Here we are, looking back at the year 2012, well into the next boom in commercial real estate financing. It hasn’t peaked yet, but it seems to be accelerating. And this time, the acceleration feels faster than the last time around. At least in New York City, we’re largely back to where we were before the financial crisis—and we got there rather quickly.
Should we expect another financial crisis around the corner, sooner than we might expect, because maybe the cycles move more quickly now? If I knew the answer to that question, I wouldn’t be practicing law.
Plenty of lenders large and small have piled back into the market, willing to back names they know, but mostly on a more conservative basis than in the years just before the 2008 financial crisis. The availability of money and the continued credibility of New York City have driven values ever skyward, at least for quality product. Virtually all the stalled condo development projects that terrified everyone in 2008 and 2009 have found new capital and a path to completion, though a slightly growing handful remains.

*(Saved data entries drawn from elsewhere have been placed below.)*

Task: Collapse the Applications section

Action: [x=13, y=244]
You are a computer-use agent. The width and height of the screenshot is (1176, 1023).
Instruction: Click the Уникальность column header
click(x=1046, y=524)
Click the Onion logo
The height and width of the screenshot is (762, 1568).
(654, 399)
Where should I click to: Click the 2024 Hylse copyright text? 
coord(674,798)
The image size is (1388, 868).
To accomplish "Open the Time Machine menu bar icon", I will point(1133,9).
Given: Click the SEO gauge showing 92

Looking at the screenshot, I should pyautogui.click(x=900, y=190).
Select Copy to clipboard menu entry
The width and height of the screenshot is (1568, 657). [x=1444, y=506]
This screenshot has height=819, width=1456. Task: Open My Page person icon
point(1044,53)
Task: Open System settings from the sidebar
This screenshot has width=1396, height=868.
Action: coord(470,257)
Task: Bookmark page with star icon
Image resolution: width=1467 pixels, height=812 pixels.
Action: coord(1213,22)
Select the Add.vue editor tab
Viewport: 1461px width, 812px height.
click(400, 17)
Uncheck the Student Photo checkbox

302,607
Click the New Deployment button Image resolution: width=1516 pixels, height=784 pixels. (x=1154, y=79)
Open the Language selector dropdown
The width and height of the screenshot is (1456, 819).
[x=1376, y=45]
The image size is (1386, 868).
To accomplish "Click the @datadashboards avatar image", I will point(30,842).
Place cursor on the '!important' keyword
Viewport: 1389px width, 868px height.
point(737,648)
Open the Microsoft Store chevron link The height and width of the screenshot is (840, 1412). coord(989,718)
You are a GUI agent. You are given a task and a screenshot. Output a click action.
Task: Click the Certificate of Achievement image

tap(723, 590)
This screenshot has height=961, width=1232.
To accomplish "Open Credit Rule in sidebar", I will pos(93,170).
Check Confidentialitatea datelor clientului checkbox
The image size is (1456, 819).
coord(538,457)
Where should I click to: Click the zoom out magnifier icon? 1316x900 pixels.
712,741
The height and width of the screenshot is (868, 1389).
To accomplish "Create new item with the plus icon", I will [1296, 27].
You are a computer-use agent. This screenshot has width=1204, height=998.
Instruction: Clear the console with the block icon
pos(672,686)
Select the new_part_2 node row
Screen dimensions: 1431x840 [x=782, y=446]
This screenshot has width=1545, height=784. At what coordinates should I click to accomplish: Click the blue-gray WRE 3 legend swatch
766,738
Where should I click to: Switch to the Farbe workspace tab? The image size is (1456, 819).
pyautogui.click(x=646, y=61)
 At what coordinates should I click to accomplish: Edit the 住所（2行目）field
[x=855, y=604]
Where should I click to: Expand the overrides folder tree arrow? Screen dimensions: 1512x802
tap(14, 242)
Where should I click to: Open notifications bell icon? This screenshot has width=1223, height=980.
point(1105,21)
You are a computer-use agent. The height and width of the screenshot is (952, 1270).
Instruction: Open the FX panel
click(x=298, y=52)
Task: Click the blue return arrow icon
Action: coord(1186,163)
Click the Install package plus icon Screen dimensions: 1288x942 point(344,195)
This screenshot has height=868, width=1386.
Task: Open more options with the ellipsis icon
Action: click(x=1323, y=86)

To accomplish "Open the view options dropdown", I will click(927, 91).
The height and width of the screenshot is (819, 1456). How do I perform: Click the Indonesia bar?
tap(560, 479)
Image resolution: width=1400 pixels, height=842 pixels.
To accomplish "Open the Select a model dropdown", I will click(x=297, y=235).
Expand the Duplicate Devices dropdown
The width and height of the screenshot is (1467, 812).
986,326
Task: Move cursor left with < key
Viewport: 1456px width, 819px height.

Yet another year of absurdly and historically low interest rates has helped drive down cap rates and drive up values, even in an environment where office rents have hardly been spiking. Speaking of office rents, we all know about the relatively low deal volume and lack of office tenant enthusiasm in 2012. What was particularly notable was how readily some large Downtown office users found temporary space in Midtown after Superstorm Sandy, suggesting that the market has more extra space than perhaps is recognized.
On the residential side, like 2006 all over again, we see lots of new development, focused in the high-end condo residential market, and, to a significant degree, high-end multifamily rentals as well. We see very little new low-end or medium-end anything. It’s a high-end world, at least in Manhattan and, to a large degree, to the extent that development is occurring, in other boroughs.
Development is so difficult, and land is so expensive, and so many residential buyers (particularly foreign buyers) have so much money that perhaps high-end is the only end reasonably feasible for new development projects right now. One wonders whether it really needs to be that way.
Should the city government “do something” about this “problem”? Can the government figure out a way to encourage more varied types of development, at lower price points? What can the city do?
Major real estate development already has the benefit or the burden of multiple layers of municipal involvement, starting with the zoning ordinance, the building code and other codes, and continuing with layers of process, environmental review and community involvement (delay, cost, platforms for the NIMBYs) for any substantial project.